**What is being asked:**
Your task is to copy every line of the entries that holds the word "computer".

**The data:**

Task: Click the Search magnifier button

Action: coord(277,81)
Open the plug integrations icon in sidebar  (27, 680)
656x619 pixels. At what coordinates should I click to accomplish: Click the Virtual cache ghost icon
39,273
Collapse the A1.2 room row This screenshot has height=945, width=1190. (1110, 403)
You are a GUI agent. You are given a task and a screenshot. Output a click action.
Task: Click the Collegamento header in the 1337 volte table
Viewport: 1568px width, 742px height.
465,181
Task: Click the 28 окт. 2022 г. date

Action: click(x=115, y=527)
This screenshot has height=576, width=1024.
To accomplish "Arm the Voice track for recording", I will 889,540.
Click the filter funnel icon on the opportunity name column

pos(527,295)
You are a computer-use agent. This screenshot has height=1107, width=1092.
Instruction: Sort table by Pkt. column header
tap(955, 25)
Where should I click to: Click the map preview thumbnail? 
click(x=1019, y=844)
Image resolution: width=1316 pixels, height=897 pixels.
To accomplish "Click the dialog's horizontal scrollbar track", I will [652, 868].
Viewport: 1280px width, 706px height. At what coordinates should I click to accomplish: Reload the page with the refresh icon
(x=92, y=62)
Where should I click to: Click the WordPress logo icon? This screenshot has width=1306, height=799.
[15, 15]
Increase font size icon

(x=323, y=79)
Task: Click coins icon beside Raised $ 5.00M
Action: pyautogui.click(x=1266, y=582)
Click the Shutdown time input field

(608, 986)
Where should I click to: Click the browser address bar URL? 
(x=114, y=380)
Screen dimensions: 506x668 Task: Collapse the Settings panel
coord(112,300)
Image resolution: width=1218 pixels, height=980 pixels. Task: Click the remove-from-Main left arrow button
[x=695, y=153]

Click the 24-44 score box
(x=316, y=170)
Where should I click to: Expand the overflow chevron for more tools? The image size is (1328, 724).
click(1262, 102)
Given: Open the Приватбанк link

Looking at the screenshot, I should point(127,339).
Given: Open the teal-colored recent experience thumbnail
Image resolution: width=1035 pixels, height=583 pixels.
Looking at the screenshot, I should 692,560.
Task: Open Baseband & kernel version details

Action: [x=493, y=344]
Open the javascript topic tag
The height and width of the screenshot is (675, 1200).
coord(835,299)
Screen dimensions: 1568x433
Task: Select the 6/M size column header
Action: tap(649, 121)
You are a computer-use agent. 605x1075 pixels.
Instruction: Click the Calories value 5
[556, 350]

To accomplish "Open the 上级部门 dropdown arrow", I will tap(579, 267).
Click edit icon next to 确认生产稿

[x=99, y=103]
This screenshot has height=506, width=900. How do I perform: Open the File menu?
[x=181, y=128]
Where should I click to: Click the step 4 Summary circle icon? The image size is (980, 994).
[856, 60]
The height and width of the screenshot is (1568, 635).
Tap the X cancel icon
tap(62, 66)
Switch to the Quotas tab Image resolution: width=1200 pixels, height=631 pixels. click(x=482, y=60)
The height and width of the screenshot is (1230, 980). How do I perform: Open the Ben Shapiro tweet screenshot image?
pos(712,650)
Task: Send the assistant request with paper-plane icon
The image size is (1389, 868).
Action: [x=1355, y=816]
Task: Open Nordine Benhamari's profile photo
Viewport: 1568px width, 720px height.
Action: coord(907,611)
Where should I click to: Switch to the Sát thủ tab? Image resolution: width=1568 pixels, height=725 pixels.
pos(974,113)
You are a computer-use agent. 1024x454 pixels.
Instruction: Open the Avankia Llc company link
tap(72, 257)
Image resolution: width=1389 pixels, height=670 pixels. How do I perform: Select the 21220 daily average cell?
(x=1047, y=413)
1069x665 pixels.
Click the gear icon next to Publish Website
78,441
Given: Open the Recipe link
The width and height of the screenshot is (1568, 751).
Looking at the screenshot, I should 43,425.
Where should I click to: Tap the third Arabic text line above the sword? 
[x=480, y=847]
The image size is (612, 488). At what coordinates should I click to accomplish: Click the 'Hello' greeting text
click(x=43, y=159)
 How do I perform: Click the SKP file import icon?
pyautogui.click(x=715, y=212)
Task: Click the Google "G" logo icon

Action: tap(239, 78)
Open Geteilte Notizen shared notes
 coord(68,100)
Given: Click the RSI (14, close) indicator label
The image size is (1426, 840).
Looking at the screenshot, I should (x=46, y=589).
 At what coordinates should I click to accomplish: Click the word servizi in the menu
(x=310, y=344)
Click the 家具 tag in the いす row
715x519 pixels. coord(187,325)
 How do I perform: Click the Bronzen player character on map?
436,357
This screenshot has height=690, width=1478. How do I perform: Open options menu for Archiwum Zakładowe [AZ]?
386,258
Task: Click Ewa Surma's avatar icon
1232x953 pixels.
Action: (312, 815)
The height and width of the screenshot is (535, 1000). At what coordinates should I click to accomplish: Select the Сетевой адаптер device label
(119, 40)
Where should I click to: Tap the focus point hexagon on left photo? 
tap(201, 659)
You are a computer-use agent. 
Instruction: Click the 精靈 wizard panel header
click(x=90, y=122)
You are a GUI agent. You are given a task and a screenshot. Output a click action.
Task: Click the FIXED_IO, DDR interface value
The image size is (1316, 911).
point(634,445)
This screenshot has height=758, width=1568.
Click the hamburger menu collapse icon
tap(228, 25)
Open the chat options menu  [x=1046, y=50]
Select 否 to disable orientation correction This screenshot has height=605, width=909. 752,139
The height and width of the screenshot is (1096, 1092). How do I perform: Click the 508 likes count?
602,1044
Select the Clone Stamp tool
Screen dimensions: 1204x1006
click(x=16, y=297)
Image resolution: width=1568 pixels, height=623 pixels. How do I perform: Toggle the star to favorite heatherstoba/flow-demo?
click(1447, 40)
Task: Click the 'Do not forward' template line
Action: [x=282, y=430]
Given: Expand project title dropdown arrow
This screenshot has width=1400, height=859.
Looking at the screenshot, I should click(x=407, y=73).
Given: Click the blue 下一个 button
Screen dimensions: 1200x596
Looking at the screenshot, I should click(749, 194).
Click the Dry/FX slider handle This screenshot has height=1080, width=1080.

**Task response:**
You are a computer-use agent. This screenshot has height=1107, width=1092.
You are a computer-use agent. 605x1075 pixels.
You are a computer-use agent. 1024x454 pixels.
You are a computer-use agent. 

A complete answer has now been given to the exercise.